[Task material]:

-=-=-=-=-

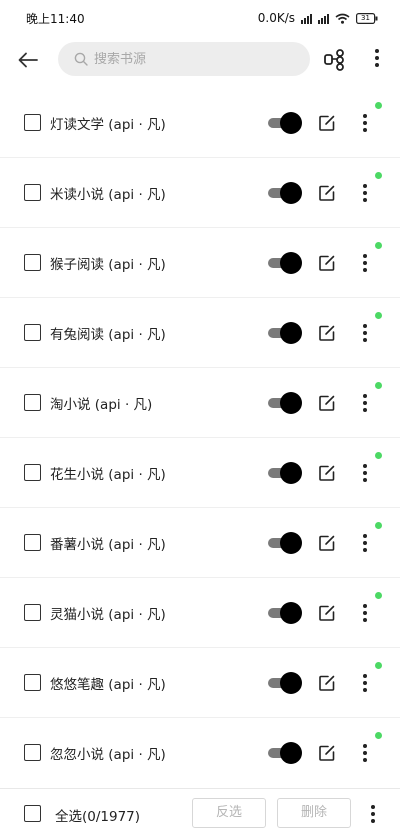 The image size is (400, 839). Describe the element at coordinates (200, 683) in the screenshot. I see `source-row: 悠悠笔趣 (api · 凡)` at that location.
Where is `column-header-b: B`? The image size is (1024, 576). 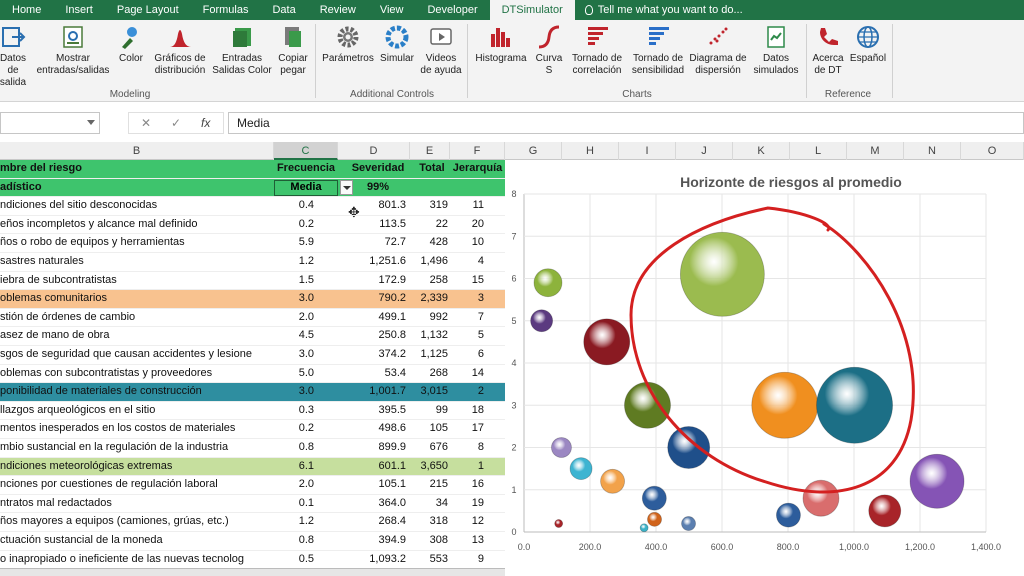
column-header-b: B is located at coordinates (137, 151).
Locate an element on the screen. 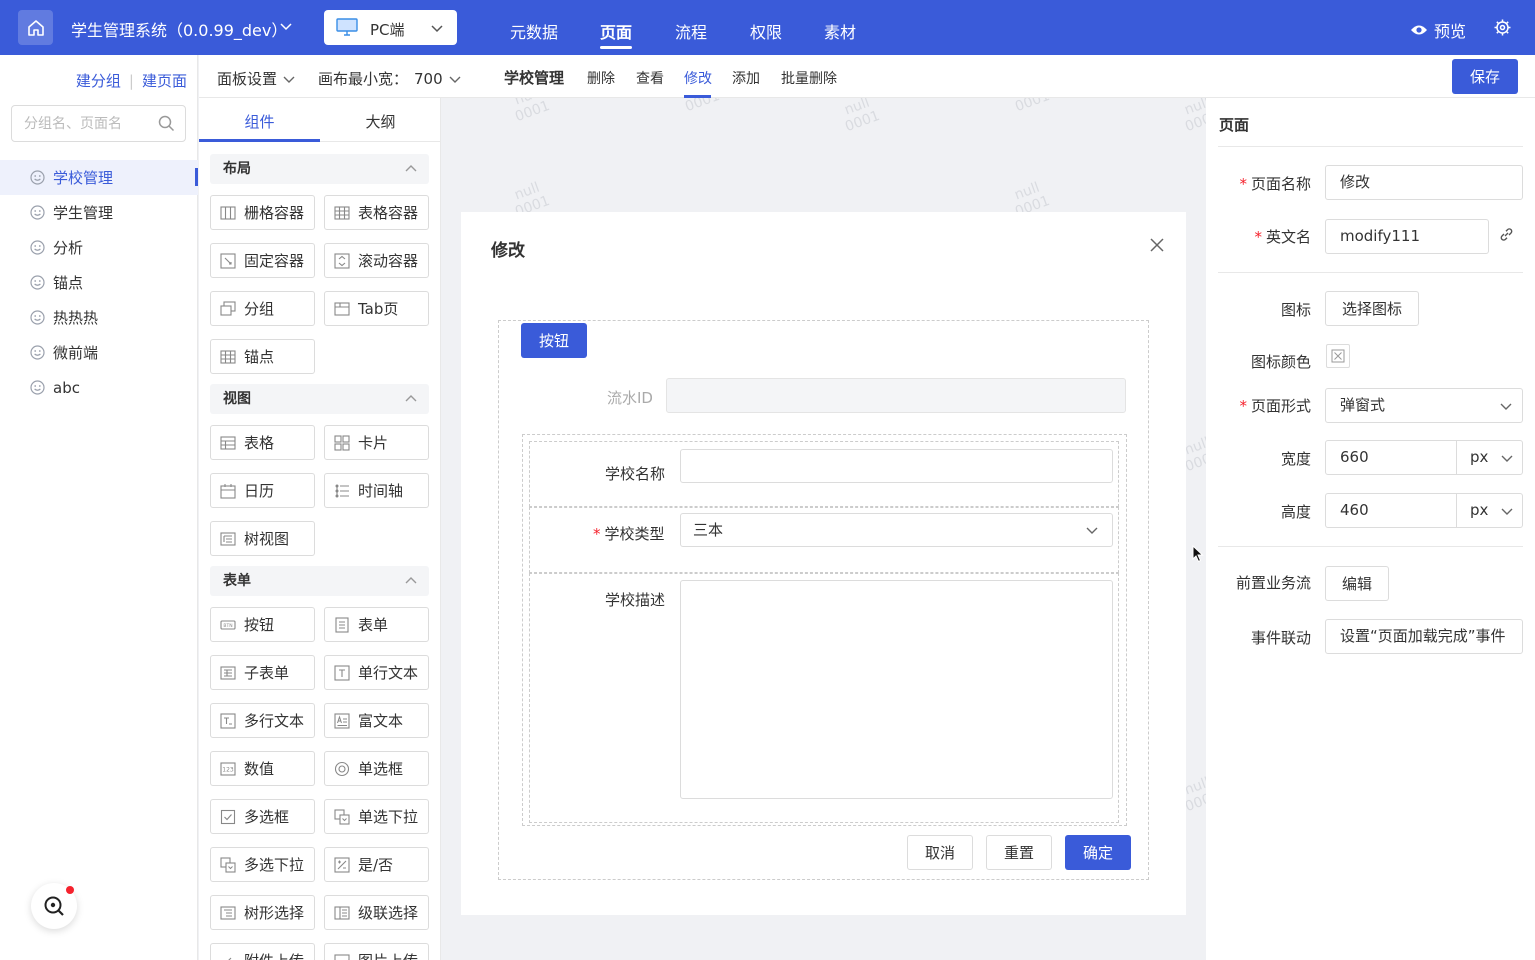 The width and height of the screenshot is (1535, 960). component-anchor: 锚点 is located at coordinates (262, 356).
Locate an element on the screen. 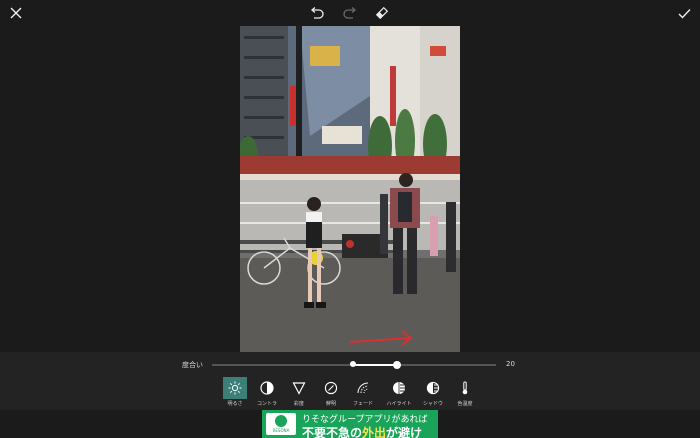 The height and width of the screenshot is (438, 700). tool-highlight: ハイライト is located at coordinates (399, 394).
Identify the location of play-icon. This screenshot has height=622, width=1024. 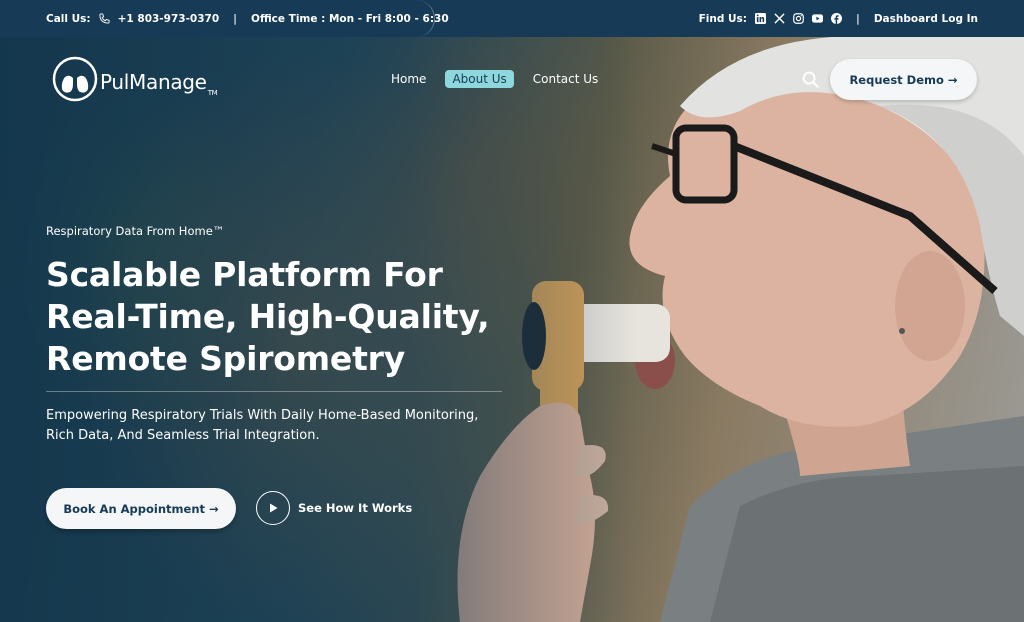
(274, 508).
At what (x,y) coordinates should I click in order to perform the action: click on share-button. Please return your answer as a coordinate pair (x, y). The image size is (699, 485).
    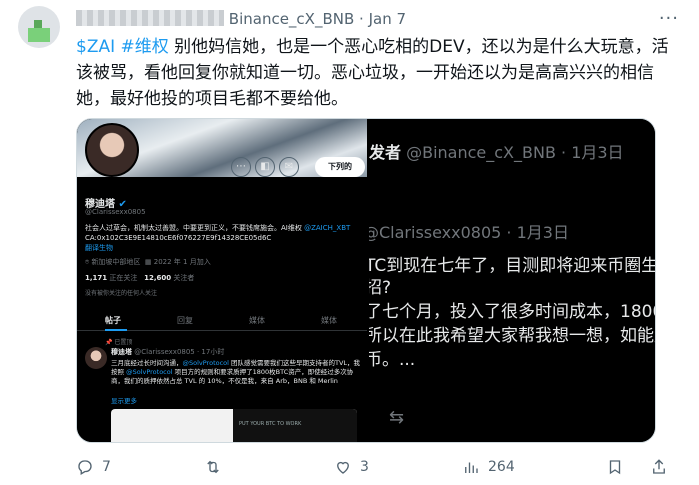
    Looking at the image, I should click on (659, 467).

-=-=-=-=-

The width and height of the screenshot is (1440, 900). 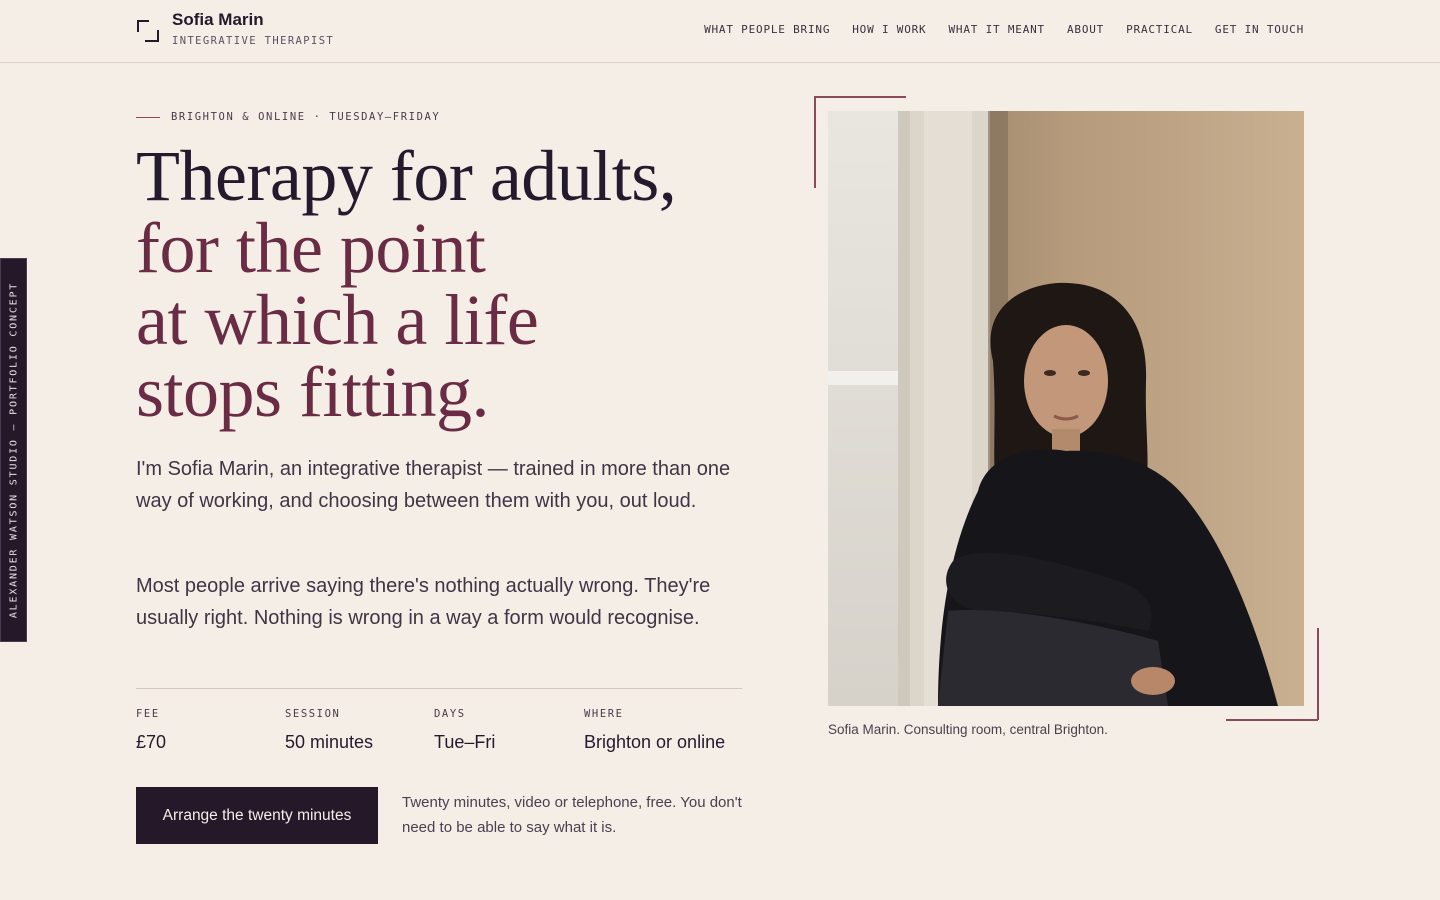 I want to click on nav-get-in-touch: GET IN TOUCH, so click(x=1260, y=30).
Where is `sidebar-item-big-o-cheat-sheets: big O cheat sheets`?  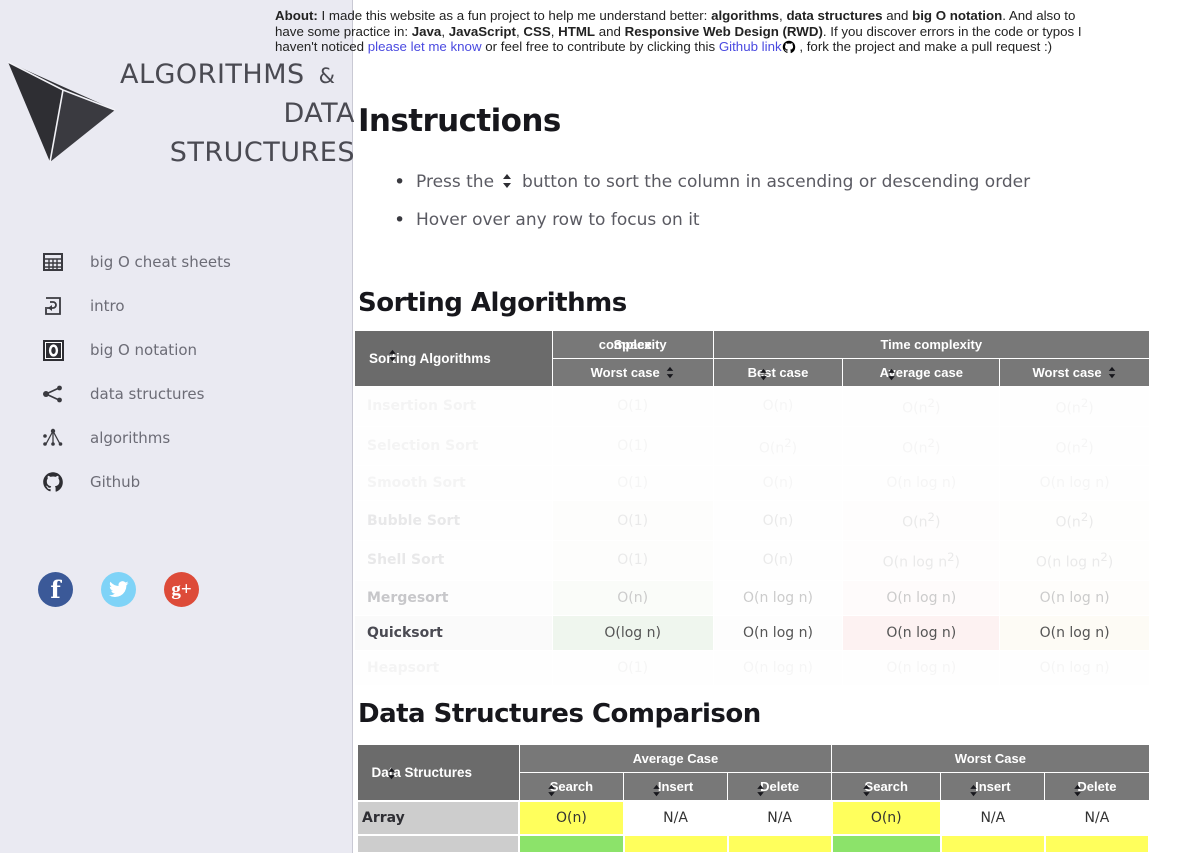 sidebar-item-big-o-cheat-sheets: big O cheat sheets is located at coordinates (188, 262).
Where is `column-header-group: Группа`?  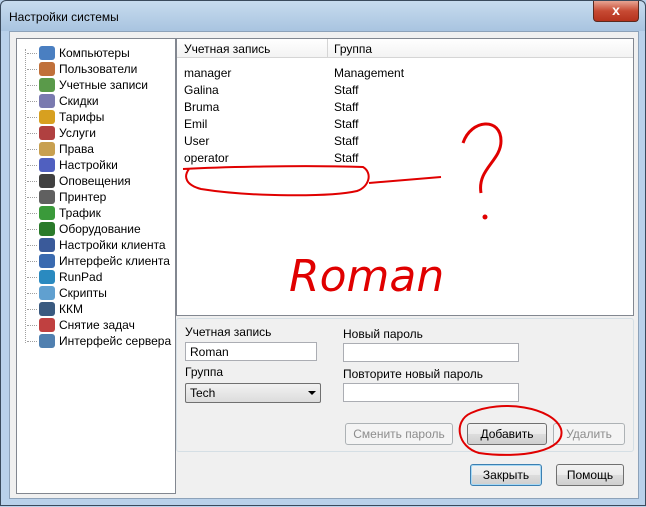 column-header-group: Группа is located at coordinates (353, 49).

-=-=-=-=-

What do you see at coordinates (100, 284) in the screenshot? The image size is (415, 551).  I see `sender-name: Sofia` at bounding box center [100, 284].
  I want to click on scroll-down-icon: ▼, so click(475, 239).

-=-=-=-=-

[Task prompt]: Can you copy out, character for character, the lines from the one containing "At what (x,y)" through the one containing "Looking at the", both included, leaving out the pictures?

[Output for this exercise]:
At what (x,y) coordinates should I click in order to perform the action: click on share-button. Please return your answer as a coordinate pair (x, y). The image size is (699, 485).
    Looking at the image, I should click on (659, 467).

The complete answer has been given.